Senate passes bill giving Congress right to review Iran nuke deal

The US Capitol building (Reuters / James Lawler Duggan)
By a 98-1 vote, the US Senate passed a bipartisan bill that would give Congress review rights over the White House’s Iran nuclear deal. The bill is expected to pass in the House, and has President Obama’s support.

The White House originally opposed the bill, proposed by Senate Foreign Relations Committee chairman Bob Corker (R-TN), until some of its provisions were revised in a compromise deal with the committee’s ranking democrat, Ben Cardin (D-MD) last month.

The compromise won over enough Democrats that President Obama withdrew his veto threat.
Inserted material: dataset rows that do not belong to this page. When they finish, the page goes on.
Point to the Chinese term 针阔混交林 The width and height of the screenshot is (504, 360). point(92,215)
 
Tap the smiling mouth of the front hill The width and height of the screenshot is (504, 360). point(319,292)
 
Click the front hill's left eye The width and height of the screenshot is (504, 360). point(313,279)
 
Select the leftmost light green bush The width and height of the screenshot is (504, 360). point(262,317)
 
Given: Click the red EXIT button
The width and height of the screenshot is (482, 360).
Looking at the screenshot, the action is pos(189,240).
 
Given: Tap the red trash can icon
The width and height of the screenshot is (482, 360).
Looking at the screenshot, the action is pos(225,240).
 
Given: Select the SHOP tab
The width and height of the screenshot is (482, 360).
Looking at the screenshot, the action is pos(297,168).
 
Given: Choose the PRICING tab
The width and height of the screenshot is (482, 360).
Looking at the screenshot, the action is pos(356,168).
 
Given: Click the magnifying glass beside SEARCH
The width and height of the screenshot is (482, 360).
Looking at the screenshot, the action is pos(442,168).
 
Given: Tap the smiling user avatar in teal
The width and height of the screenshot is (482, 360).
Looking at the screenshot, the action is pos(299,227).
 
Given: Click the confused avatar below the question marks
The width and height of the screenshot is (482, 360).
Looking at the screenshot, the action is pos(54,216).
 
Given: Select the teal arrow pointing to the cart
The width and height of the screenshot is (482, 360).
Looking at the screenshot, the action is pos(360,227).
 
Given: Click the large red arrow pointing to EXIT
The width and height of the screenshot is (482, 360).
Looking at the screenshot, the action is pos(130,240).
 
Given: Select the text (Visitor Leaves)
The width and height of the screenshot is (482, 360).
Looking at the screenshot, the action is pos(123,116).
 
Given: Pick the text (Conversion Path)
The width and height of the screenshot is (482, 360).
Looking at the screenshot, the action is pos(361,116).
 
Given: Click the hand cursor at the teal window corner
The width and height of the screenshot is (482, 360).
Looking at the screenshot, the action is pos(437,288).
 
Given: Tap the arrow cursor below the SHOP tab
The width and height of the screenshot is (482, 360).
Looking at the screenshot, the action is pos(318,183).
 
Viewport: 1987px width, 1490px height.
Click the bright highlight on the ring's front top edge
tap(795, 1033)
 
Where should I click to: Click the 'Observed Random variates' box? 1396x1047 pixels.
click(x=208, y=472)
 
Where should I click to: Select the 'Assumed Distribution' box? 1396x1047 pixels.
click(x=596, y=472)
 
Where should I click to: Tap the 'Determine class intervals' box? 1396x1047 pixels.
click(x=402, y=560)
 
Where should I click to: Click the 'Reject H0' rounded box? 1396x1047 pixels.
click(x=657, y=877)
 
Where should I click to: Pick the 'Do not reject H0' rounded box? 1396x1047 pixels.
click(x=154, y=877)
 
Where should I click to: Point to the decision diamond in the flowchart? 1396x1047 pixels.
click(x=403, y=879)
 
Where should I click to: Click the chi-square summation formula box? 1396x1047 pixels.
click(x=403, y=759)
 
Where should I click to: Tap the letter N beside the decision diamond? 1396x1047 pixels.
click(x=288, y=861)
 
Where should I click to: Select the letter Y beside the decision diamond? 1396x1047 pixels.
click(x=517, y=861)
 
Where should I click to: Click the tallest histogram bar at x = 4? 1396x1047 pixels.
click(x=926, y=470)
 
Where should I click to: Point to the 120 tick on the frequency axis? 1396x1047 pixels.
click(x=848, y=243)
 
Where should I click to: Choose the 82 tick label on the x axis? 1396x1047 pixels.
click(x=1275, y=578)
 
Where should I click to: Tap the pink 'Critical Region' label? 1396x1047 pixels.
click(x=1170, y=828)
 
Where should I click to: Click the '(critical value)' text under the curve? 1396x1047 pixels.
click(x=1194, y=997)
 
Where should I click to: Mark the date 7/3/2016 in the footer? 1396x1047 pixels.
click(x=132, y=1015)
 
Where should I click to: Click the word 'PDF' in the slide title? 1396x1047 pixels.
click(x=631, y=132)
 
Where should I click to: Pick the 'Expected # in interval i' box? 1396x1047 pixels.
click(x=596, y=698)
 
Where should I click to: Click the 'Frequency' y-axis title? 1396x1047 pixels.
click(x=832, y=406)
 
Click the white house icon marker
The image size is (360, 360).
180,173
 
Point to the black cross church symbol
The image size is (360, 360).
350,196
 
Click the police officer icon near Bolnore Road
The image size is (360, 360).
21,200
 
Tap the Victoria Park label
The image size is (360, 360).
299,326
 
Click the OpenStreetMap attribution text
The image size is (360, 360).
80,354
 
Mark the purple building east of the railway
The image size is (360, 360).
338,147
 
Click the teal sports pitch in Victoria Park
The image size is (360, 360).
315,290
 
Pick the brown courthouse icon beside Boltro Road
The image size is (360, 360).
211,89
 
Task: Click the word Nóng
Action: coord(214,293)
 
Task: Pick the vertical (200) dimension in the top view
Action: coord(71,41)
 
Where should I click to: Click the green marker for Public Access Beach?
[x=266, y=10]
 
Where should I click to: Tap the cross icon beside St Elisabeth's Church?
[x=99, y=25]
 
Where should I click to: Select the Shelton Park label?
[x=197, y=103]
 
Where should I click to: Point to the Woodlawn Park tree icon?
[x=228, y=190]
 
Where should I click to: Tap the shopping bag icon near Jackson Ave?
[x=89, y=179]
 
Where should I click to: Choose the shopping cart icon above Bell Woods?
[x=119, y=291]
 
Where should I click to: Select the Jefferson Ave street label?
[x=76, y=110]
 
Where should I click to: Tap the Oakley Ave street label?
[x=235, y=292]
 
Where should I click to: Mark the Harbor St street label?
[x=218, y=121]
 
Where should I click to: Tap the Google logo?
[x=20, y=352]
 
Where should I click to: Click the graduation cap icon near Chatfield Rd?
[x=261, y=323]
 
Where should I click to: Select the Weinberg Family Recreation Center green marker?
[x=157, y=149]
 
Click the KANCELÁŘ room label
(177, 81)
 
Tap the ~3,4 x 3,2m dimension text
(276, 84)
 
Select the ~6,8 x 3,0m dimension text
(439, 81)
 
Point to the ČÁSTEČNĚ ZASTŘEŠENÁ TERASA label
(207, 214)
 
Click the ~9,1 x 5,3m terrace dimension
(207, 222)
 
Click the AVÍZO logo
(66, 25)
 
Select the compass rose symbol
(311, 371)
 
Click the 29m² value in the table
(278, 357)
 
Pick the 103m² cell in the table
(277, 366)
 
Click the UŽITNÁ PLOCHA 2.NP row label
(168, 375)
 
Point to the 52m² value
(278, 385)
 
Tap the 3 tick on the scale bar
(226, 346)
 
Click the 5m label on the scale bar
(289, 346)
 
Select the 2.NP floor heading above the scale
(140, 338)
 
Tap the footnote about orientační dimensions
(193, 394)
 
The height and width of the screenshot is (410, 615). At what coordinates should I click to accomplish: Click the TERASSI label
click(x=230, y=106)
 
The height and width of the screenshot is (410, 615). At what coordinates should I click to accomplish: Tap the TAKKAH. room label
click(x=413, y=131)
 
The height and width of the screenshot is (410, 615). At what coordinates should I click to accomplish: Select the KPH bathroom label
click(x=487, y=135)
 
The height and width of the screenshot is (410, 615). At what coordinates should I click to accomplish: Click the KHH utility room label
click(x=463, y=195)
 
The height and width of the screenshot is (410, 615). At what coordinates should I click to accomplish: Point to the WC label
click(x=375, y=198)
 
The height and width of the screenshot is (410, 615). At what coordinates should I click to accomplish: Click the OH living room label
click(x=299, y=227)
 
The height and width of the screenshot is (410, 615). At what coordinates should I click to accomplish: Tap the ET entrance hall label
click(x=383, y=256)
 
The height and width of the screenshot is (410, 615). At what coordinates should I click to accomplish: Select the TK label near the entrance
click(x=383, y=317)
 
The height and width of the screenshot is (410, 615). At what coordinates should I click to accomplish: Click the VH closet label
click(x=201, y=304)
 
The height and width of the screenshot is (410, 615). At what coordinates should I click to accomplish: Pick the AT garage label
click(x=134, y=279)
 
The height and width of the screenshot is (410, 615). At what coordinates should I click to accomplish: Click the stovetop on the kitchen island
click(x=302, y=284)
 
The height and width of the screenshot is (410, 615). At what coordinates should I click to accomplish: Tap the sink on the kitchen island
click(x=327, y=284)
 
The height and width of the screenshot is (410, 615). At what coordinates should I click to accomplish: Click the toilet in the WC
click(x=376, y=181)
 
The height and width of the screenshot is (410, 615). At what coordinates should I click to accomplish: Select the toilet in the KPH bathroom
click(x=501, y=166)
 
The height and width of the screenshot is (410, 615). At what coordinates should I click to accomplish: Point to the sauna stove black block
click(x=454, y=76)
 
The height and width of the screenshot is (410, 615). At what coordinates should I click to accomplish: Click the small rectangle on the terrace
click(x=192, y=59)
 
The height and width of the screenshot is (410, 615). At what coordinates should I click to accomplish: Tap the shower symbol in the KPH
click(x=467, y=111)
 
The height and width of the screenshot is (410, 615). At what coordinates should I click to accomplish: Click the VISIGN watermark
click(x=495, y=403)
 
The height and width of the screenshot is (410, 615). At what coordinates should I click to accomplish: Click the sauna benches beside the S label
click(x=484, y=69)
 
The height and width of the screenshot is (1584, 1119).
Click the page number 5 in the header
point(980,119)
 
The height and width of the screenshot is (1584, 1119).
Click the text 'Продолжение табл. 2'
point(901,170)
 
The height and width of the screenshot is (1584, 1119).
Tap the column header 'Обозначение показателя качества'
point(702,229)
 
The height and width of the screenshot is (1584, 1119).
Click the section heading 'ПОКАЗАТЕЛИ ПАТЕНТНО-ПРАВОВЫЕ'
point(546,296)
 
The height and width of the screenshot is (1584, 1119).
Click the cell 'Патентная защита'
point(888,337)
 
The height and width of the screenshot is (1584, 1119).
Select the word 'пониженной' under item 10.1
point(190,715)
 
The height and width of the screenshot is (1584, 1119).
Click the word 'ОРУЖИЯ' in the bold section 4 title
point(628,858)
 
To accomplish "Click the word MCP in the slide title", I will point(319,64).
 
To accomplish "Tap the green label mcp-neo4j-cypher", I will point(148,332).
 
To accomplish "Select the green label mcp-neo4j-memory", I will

The draft bill was approved by the committee unanimously.

However, a faction led by Tom Cotton (R-AR) and Marco Rubio (R-FL) attempted to insert a number of amendments into the bill during the floor debate, including a provision requiring Iran to recognize Israel as a Jewish state.

READ MORE: Senate’s Iran bill won’t require Tehran to recognize Israel – reports

Several other amendments had already been defeated. One would've classified any nuclear deal as an international treaty requiring the support of two-thirds of the Senate, while another would have denied Iran sanctions relief until it stopped supporting terrorism.

Corker defended the compromise, warning that altering the compromise would cause the entire bill to fail, and Congress to lose any right to review the treaty. “Without this bill, there is no review,” he warned.

In the end, Senate Majority Leader Mitch McConnell (R-KY) called for cloture, cutting off debate on all further amendments. The chamber voted 96-3 in favor, clearing the way for the final vote, in which Cotton was the lone voice of dissent.

Many wish the bill was stronger. I don’t disagree with them, but this is a piece of legislation worthy of our support,” McConnell said during the floor debate. “It offers the best chance we have to provide the American people and the Congress they elect with power to weigh in on a vital issue.”

“As currently drafted, it is a virtual certainty that no matter how terrible this deal is, it will go into effect and this legislation is unlikely to stop it,” Ted Cruz (R-TX), one of the Republican presidential contenders, said during the debate.

“I applaud the Senate for passing this bill, and thank Senator Corker and others for their hard work,” said House Speaker John Boehner (R-Ohio) Thursday. “I look forward to House passage of this bill to hold President Obama’s administration accountable.”